15 de marzo 2022. El Espectador

Envío esta columna el domingo, en plena jornada electoral. Debo dejar en pausa las expectativas y enfrentarme a otro tema inevitable: la despenalización del aborto. La sentencia de la Corte y mi opinión como mujer, médico, madre y abuela tienen muchos puntos de contacto y uno inmenso en divergencia.

Nota: Pertenezco a la Academia Nacional de Medicina (ANM) y participé en la redacción del reciente pronunciamiento, pero mis columnas y redes son absolutamente personales y están bajo mi exclusiva responsabilidad.

Siempre he pensado que el Código Penal no tiene por qué meter sus páginas en la fisiología femenina. Luego de algo tan traumático como un aborto, una mujer necesita cualquier cosa menos la cicatriz de una cárcel. Estoy, pues, de acuerdo con la despenalización del aborto, pero no en los términos que plantea el comunicado (aun no se conoce la sentencia) de la Corte Constitucional.

Colombia debe abordar el tema con una óptica de salud pública y no con la perniciosa mojigatería que condena el aborto, pero alaba la extinción de los excombatientes y no se inmuta ante las masacres de campesinos. La decisión tampoco debería recibirse con un festival de cintas verdes y aplausos de mujeres deslumbradas tras siglos de represión y clandestinidad.

Tomo prestada una frase de Humberto De la Calle quien —estando de acuerdo con la despenalización— dice que “un aborto siempre es una tragedia”. Un aborto no produce felicidad; causa incertidumbre, vacío y tristeza. No es método de planificación familiar ni salvoconducto al libertinaje.

Fue un gran avance la despenalización en las tres causales previstas en la sentencia C-355 del 2006, pero dejó dos cráteres abiertos: el tiempo gestacional y el “riesgo para la salud mental de la madre”. Por ahí pasa una estampida de hipopótamos. Vivir implica un riesgo para la salud mental; leer o cerrar un libro; manejar un camión de basuras o un cohete, una zorra o un bisturí. Que tire la primera piedra quien no sufra el mundo, o le resbalen Ucrania, Lampedusa o Caloto. La vida es la navaja, y el camino de cada uno es el filo en el que cualquier cosa puede suceder.

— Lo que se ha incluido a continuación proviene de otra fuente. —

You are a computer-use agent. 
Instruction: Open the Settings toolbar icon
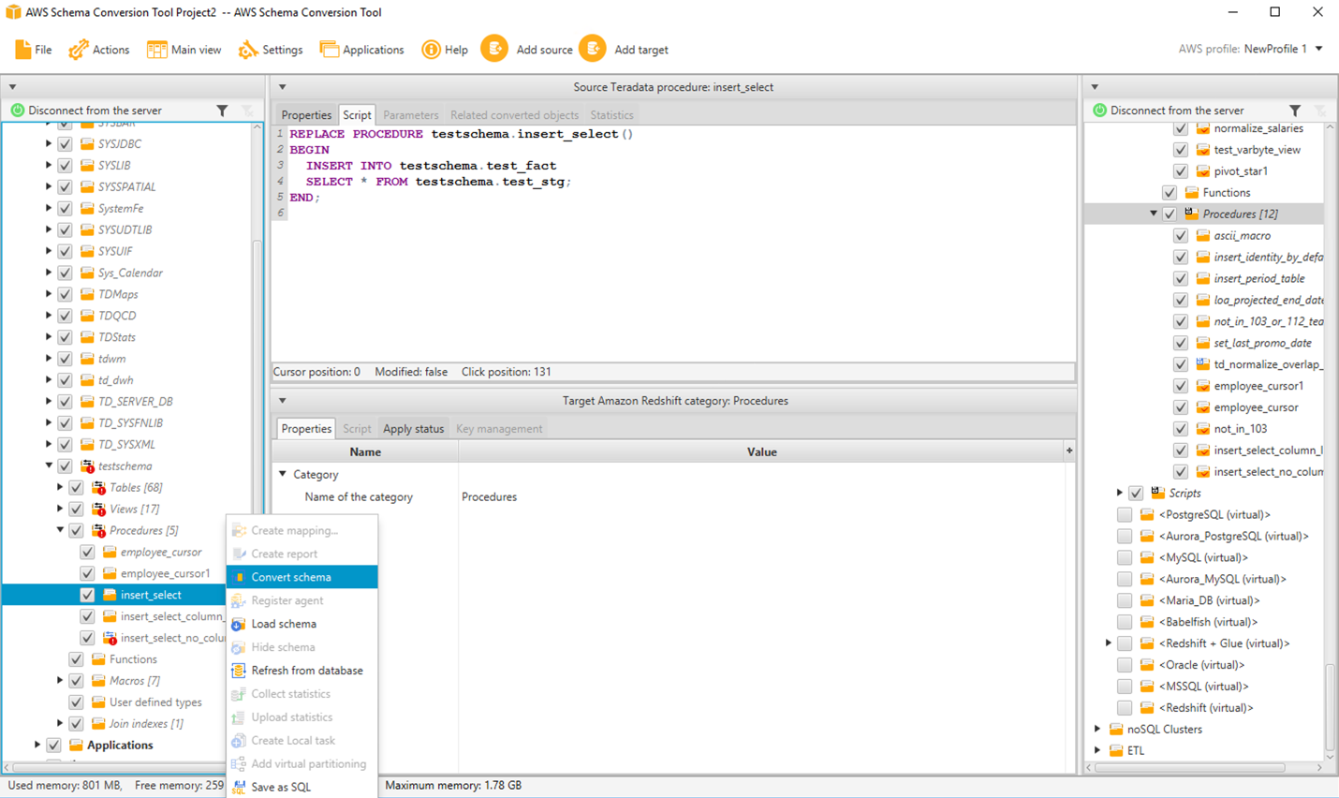[248, 50]
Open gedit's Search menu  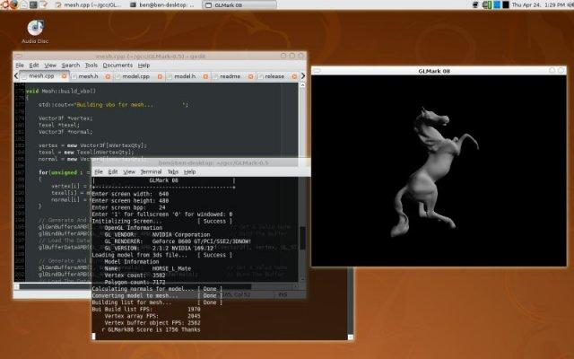(x=70, y=66)
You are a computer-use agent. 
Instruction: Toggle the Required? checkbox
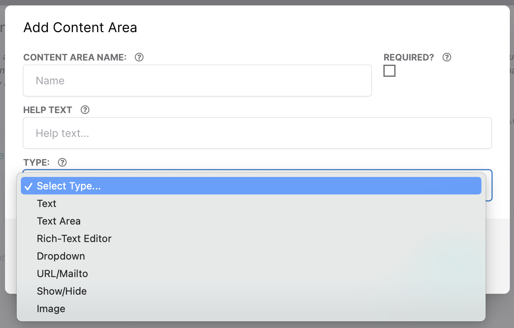pyautogui.click(x=389, y=71)
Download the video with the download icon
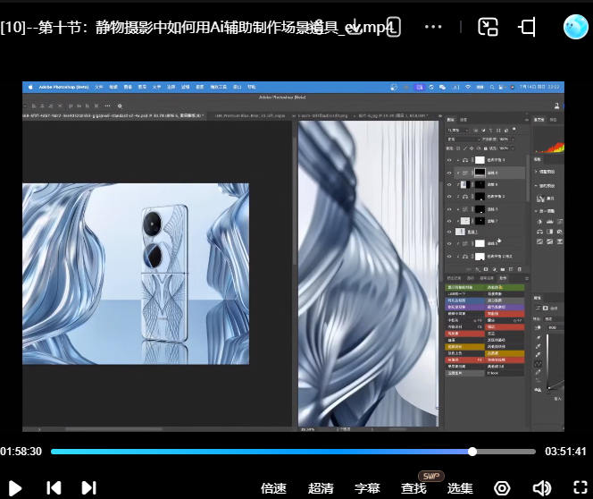 click(x=355, y=27)
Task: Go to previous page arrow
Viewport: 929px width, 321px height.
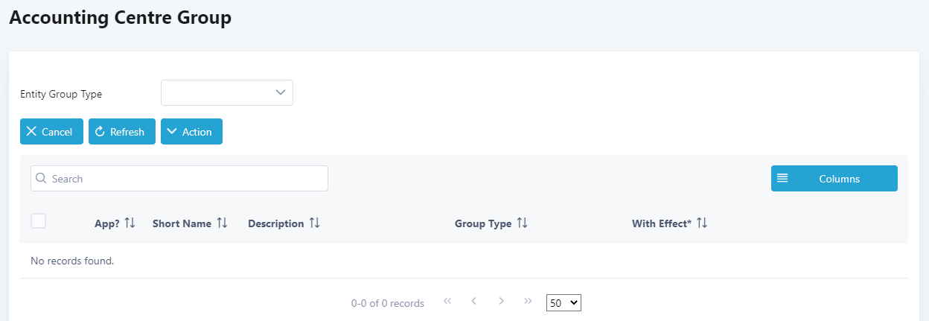Action: [474, 302]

La sentencia C-055 del 2022 fija en 24 semanas de gestación el límite para que un aborto —sin cláusulas ni condiciones— sea despenalizado. Empecemos por decir que a esa edad ya no sería aborto sino parto prematuro. ¿Dónde se informaron los magistrados? No consultaron la ANM (por ley, organismo consultor y asesor del gobierno) y entiendo que a las sociedades de gineco-obstetricia y pediatría, tampoco. La OMS no maneja un tiempo tan amplio y la razón es durísima y sencilla: a las 24 semanas de gestación un bebé es viable dentro y fuera del útero; pesa más de 500 gramos, siente, oye, succiona, se mueve y reacciona a estímulos. Para terminar voluntariamente un embarazo de esta edad, habría que inyectarle una sustancia letal al corazón del feto y matarlo en útero. Y si naciera vivo y la decisión fuera que no viviera, ¿qué hacemos con él? No son preguntas menores ni moralistas. Son preguntas graves, de la vida real, que enfrentamos los trabajadores de la salud en las salas de parto, no en las cortes ni en los confesionarios.

Pido a los legisladores que tendrán la sentencia en sus manos, que consulten el documento que hará la Academia una vez se conozca el texto de la Corte; vean y oigan la ecografía de un bebé de 24 semanas de gestación; tómenle el pulso a la autonomía de la madre, y en un minuto de silencio, sientan la debilidad y fortaleza de los 150 latidos que suenan al otro lado del transductor.